— TASK SET —
1. Answer these from the PySpark notebook:
(a) From what path is the parquet data read?
(b) What values are set for vocabSize and minDF in the CountVectorizer?
(c) Which input column does the StringIndexer use?
2. Reproduce the stretch of the PySpark notebook from "# select top" through "top_pokemon.show(5)".

In [0]:
import pyspark.sql.functions as f
pokemon_submissions = spark.read.parquet("/FileStore/pokemon_submissions")

# select top 5 subreddits
top5_subreddit = ['pokemongo','pokemon','pokemontrades','PokemonTCG','PokemonSwordAndShield']
top_pokemon = pokemon_submissions.filter(f.col("subreddit").isin(top5_subreddit)).select("subreddit", "title")

top_pokemon.show(5)

+--------------------+--------------------+
|           subreddit|               title|
+--------------------+--------------------+
|          PokemonTCG|Finally found som...|
|          PokemonTCG|Groudon &amp; Kyo...|
|PokemonSwordAndSh...|NO WAY I WASNT EV...|
|       pokemontrades|    Trade evolutions|
|           pokemongo|Awesome green Shi...|
+--------------------+--------------------+
only showing top 5 rows



In [0]:
from pyspark.ml.feature import RegexTokenizer, StopWordsRemover, CountVectorizer

# regular expression tokenizer
regexTokenizer = RegexTokenizer(inputCol="title", outputCol="words", pattern="\\W")
# stop words
add_stopwords = ["http","https","amp","rt","t","c","the"] 
stopwordsRemover = StopWordsRemover(inputCol="words", outputCol="filtered").setStopWords(add_stopwords)
# bag of words count
countVectors = CountVectorizer(inputCol="filtered", outputCol="features", vocabSize=10000, minDF=5)

In [0]:
from pyspark.ml import Pipeline
from pyspark.ml.feature import OneHotEncoder, StringIndexer, VectorAssembler

label_stringIdx = StringIndexer(inputCol = "subreddit", outputCol = "label")

— DATA LINES —
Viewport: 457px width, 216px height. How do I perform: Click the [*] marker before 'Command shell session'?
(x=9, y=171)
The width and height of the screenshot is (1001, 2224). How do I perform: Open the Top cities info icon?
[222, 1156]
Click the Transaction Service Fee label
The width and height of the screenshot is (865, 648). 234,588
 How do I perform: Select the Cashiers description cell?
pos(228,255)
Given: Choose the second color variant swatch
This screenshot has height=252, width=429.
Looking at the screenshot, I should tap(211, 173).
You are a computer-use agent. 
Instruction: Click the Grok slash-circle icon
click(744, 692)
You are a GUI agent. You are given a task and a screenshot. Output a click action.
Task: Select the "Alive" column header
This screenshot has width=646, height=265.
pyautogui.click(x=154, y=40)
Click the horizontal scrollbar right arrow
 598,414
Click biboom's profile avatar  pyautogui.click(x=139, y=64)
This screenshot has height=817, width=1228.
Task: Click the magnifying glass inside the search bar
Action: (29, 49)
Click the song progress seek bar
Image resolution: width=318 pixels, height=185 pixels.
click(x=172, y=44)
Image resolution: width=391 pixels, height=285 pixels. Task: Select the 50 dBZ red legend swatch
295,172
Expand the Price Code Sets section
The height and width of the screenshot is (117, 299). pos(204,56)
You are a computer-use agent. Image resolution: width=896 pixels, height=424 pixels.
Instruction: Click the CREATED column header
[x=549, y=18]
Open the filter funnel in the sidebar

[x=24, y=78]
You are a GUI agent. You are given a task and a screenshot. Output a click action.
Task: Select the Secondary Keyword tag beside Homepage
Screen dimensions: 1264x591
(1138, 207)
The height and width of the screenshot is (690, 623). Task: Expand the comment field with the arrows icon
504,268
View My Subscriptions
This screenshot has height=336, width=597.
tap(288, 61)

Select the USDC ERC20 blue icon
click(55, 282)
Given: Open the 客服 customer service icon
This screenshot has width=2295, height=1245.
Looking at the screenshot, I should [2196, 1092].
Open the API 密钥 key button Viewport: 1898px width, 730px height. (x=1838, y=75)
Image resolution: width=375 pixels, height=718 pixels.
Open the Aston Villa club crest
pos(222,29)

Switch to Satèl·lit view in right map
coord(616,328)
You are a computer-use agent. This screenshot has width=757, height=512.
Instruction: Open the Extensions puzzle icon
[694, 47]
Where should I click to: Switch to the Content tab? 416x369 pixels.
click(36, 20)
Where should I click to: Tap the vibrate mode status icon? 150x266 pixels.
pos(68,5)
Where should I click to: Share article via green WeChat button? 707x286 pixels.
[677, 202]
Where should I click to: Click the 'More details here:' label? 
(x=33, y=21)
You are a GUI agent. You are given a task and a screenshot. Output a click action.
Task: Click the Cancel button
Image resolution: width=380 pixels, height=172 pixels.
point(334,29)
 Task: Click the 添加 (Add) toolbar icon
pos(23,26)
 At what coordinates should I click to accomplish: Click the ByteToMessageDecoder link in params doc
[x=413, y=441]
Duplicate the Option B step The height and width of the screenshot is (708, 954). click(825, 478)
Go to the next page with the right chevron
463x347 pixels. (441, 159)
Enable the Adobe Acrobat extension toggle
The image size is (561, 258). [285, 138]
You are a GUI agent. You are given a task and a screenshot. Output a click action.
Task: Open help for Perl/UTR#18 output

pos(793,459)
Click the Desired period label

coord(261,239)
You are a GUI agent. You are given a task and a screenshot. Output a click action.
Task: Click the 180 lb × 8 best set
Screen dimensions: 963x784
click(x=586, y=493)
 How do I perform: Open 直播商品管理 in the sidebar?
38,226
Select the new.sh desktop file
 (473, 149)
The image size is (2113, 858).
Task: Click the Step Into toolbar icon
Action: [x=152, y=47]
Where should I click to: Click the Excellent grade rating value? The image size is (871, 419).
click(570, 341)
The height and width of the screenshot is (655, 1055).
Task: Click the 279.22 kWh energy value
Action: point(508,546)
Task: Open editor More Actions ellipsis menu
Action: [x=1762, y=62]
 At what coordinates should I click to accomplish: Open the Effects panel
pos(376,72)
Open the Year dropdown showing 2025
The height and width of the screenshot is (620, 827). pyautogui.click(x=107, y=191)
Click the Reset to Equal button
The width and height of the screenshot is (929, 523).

— EXERCISE SOLUTIONS —
1.
(a) "/FileStore/pokemon_submissions"
(b) vocabSize is 10000 and minDF is 5.
(c) "subreddit"

2.
# select top 5 subreddits
top5_subreddit = ['pokemongo','pokemon','pokemontrades','PokemonTCG','PokemonSwordAndShield']
top_pokemon = pokemon_submissions.filter(f.col("subreddit").isin(top5_subreddit)).select("subreddit", "title")

top_pokemon.show(5)